"Kedua, baik Indonesia dan Malaysia memperhatikan kondisi lokal yang akan terjadi jika mereka membuka hubungan diplomatik dengan Israel.
"Kebanyakan orang di negara-negara ini tetap pro-Palestina, dan dengan demikian pemerintah tidak ingin membahayakan stabilitas domestik atas hubungan dengan negara yang mereka anggap tidak penting."
Hal itu disetujui oleh Samuel Ramani, dosen hubungan politik dan internasional di Universitas Oxford.
Ia menekankan walaupun Mahathir Mohammad, yang sering dituduh anti-semit, sudah mundur dan hubungan Malaysia-Israel bisa tubuh, tapi akan tetap ada ketegangan bilateral.
Hal ini terutama setelah ada desas-desus menyebar luas bahwa Israel menargetkan operasi kelompok Islam Palestina, Hamas, di Malaysia selama konflik Gaza Mei kemarin.

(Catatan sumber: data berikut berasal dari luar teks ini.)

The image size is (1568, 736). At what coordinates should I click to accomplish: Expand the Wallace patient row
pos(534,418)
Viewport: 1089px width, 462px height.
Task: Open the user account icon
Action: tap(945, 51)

Ramani menambahkan: "Saya pikir Israel memandang Kesepakatan Abraham sebagai batu loncatan yang mungkin bagi negara-negara Teluk lainnya, seperti Arab Saudi, Oman dan mungkin Qatar, untuk menormalisasi dengan Israel. Ini juga mengharapkan normalisasi yang lebih cepat di Afrika, seperti seperti Niger atau Mauritania. Normalisasi antara Israel, Malaysia, dan Indonesia selalu dianggap sebagai prospek yang lebih jauh, dan inilah yang terjadi."
Akhir Juni lalu Indonesia bersikeras tidak mencari cara membuka hubungan diplomasi dengan pemerintahan baru Israel yang dipimpin Perdana Menteri Naftali Bennett.
Hal ini disampaikan setelah datangnya dubes Israel untuk Singapura, Sagi Karni.